SUPPLIED RECORDS:

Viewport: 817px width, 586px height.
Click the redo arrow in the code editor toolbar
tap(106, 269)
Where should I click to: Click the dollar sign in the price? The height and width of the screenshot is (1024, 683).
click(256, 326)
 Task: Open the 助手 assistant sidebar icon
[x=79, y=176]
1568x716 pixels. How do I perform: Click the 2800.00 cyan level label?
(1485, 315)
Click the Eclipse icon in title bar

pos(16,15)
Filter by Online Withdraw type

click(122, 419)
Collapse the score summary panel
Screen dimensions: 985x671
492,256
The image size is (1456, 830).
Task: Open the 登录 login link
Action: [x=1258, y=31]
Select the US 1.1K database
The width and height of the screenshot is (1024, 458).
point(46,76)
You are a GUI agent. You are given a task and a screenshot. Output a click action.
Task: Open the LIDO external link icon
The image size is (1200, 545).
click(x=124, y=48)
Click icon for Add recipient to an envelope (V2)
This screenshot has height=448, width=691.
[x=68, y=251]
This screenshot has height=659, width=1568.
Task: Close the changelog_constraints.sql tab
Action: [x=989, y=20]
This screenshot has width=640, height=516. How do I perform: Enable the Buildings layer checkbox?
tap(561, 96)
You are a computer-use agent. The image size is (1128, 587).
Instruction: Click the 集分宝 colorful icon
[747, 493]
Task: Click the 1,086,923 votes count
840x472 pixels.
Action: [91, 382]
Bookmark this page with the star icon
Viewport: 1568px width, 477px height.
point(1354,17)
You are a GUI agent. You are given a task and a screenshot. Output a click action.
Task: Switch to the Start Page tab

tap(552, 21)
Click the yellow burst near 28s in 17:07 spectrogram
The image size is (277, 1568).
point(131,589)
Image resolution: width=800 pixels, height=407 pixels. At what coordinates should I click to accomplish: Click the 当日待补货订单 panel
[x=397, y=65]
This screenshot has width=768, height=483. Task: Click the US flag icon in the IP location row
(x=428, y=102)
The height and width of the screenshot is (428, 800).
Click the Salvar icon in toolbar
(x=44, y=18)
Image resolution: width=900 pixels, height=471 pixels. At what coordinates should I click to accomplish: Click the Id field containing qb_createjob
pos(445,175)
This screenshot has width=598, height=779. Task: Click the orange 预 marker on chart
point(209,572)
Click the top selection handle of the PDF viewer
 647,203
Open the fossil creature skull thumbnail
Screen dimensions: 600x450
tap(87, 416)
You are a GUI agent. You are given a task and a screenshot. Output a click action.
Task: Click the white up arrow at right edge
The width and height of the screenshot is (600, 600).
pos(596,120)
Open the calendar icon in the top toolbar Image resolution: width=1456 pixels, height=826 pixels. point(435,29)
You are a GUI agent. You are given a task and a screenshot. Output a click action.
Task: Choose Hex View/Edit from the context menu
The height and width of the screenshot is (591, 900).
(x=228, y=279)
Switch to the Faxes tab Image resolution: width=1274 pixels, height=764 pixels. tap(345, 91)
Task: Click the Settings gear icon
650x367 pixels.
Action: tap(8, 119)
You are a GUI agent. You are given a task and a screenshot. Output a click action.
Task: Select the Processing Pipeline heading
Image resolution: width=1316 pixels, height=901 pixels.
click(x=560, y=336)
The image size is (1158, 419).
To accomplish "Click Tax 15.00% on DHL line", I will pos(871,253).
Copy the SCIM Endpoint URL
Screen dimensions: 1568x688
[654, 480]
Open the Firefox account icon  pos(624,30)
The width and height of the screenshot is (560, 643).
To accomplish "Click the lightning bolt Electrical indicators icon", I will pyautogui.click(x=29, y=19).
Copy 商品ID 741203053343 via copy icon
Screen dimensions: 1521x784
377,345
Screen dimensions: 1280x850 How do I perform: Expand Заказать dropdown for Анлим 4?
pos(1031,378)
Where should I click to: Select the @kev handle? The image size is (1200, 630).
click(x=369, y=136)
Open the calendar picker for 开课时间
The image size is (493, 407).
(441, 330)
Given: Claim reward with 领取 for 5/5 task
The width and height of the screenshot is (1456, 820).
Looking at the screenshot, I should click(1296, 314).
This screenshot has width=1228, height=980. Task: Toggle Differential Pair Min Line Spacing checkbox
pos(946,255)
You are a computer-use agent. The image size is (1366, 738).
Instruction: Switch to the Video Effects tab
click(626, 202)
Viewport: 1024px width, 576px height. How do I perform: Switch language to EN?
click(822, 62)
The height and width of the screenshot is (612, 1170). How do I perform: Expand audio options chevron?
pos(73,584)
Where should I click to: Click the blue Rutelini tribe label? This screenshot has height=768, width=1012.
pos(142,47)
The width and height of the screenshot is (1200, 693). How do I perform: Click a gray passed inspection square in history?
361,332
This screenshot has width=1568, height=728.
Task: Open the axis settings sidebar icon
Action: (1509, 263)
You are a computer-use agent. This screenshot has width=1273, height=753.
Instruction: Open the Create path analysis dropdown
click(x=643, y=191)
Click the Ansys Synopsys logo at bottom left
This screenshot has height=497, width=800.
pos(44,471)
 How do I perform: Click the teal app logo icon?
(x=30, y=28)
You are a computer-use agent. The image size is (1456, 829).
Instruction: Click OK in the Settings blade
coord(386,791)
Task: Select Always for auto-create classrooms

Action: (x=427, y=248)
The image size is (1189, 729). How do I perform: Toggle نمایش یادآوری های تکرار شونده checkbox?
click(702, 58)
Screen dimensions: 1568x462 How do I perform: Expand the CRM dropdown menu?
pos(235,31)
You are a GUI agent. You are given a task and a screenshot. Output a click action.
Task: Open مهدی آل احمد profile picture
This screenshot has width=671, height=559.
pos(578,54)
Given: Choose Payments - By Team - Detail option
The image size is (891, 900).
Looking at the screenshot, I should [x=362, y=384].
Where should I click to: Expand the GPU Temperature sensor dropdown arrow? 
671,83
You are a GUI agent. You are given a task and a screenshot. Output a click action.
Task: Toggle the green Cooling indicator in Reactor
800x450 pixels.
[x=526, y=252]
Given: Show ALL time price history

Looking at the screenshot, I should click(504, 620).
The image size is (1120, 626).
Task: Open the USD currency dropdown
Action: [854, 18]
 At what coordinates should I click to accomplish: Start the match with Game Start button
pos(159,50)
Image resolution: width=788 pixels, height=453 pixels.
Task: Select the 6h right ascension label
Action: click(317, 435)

PROBLEM TO WORK ON: Each line of the listing is to be repeated exactly.

YOUR RESPONSE:
Viewport: 817px width, 586px height.
Click the redo arrow in the code editor toolbar
tap(106, 269)
Where should I click to: Click the dollar sign in the price? The height and width of the screenshot is (1024, 683).
click(256, 326)
 Task: Open the 助手 assistant sidebar icon
[x=79, y=176]
1568x716 pixels. How do I perform: Click the 2800.00 cyan level label?
(1485, 315)
Click the Eclipse icon in title bar

pos(16,15)
Filter by Online Withdraw type

click(122, 419)
Collapse the score summary panel
Screen dimensions: 985x671
492,256
The image size is (1456, 830).
Task: Open the 登录 login link
Action: [x=1258, y=31]
Select the US 1.1K database
The width and height of the screenshot is (1024, 458).
point(46,76)
You are a GUI agent. You are given a task and a screenshot. Output a click action.
Task: Open the LIDO external link icon
The image size is (1200, 545).
click(x=124, y=48)
Click icon for Add recipient to an envelope (V2)
This screenshot has height=448, width=691.
[x=68, y=251]
This screenshot has height=659, width=1568.
Task: Close the changelog_constraints.sql tab
Action: [x=989, y=20]
This screenshot has width=640, height=516. How do I perform: Enable the Buildings layer checkbox?
tap(561, 96)
You are a computer-use agent. The image size is (1128, 587).
Instruction: Click the 集分宝 colorful icon
[747, 493]
Task: Click the 1,086,923 votes count
840x472 pixels.
Action: [91, 382]
Bookmark this page with the star icon
Viewport: 1568px width, 477px height.
point(1354,17)
You are a GUI agent. You are given a task and a screenshot. Output a click action.
Task: Switch to the Start Page tab

tap(552, 21)
Click the yellow burst near 28s in 17:07 spectrogram
The image size is (277, 1568).
point(131,589)
Image resolution: width=800 pixels, height=407 pixels. At what coordinates should I click to accomplish: Click the 当日待补货订单 panel
[x=397, y=65]
This screenshot has width=768, height=483. Task: Click the US flag icon in the IP location row
(x=428, y=102)
The height and width of the screenshot is (428, 800).
Click the Salvar icon in toolbar
(x=44, y=18)
Image resolution: width=900 pixels, height=471 pixels. At what coordinates should I click to accomplish: Click the Id field containing qb_createjob
pos(445,175)
This screenshot has width=598, height=779. Task: Click the orange 预 marker on chart
point(209,572)
Click the top selection handle of the PDF viewer
 647,203
Open the fossil creature skull thumbnail
Screen dimensions: 600x450
tap(87, 416)
You are a GUI agent. You are given a task and a screenshot. Output a click action.
Task: Click the white up arrow at right edge
The width and height of the screenshot is (600, 600).
pos(596,120)
Open the calendar icon in the top toolbar Image resolution: width=1456 pixels, height=826 pixels. point(435,29)
You are a GUI agent. You are given a task and a screenshot. Output a click action.
Task: Choose Hex View/Edit from the context menu
The height and width of the screenshot is (591, 900).
(x=228, y=279)
Switch to the Faxes tab Image resolution: width=1274 pixels, height=764 pixels. tap(345, 91)
Task: Click the Settings gear icon
650x367 pixels.
Action: tap(8, 119)
You are a GUI agent. You are given a task and a screenshot. Output a click action.
Task: Select the Processing Pipeline heading
Image resolution: width=1316 pixels, height=901 pixels.
click(x=560, y=336)
The image size is (1158, 419).
To accomplish "Click Tax 15.00% on DHL line", I will pos(871,253).
Copy the SCIM Endpoint URL
Screen dimensions: 1568x688
[654, 480]
Open the Firefox account icon  pos(624,30)
The width and height of the screenshot is (560, 643).
To accomplish "Click the lightning bolt Electrical indicators icon", I will pyautogui.click(x=29, y=19).
Copy 商品ID 741203053343 via copy icon
Screen dimensions: 1521x784
377,345
Screen dimensions: 1280x850 How do I perform: Expand Заказать dropdown for Анлим 4?
pos(1031,378)
Where should I click to: Select the @kev handle? The image size is (1200, 630).
click(x=369, y=136)
Open the calendar picker for 开课时间
The image size is (493, 407).
(441, 330)
Given: Claim reward with 领取 for 5/5 task
The width and height of the screenshot is (1456, 820).
Looking at the screenshot, I should click(1296, 314).
This screenshot has width=1228, height=980. Task: Toggle Differential Pair Min Line Spacing checkbox
pos(946,255)
You are a computer-use agent. The image size is (1366, 738).
Instruction: Switch to the Video Effects tab
click(626, 202)
Viewport: 1024px width, 576px height. How do I perform: Switch language to EN?
click(822, 62)
The height and width of the screenshot is (612, 1170). How do I perform: Expand audio options chevron?
pos(73,584)
Where should I click to: Click the blue Rutelini tribe label? This screenshot has height=768, width=1012.
pos(142,47)
The width and height of the screenshot is (1200, 693). How do I perform: Click a gray passed inspection square in history?
361,332
This screenshot has width=1568, height=728.
Task: Open the axis settings sidebar icon
Action: (1509, 263)
You are a computer-use agent. This screenshot has width=1273, height=753.
Instruction: Open the Create path analysis dropdown
click(x=643, y=191)
Click the Ansys Synopsys logo at bottom left
This screenshot has height=497, width=800.
pos(44,471)
 How do I perform: Click the teal app logo icon?
(x=30, y=28)
You are a computer-use agent. The image size is (1456, 829).
Instruction: Click OK in the Settings blade
coord(386,791)
Task: Select Always for auto-create classrooms

Action: (x=427, y=248)
The image size is (1189, 729). How do I perform: Toggle نمایش یادآوری های تکرار شونده checkbox?
click(702, 58)
Screen dimensions: 1568x462 How do I perform: Expand the CRM dropdown menu?
pos(235,31)
You are a GUI agent. You are given a task and a screenshot. Output a click action.
Task: Open مهدی آل احمد profile picture
This screenshot has width=671, height=559.
pos(578,54)
Given: Choose Payments - By Team - Detail option
The image size is (891, 900).
Looking at the screenshot, I should [x=362, y=384].
Where should I click to: Expand the GPU Temperature sensor dropdown arrow? 
671,83
You are a GUI agent. You are given a task and a screenshot. Output a click action.
Task: Toggle the green Cooling indicator in Reactor
800x450 pixels.
[x=526, y=252]
Given: Show ALL time price history

Looking at the screenshot, I should click(504, 620).
The image size is (1120, 626).
Task: Open the USD currency dropdown
Action: [854, 18]
 At what coordinates should I click to accomplish: Start the match with Game Start button
pos(159,50)
Image resolution: width=788 pixels, height=453 pixels.
Task: Select the 6h right ascension label
Action: click(317, 435)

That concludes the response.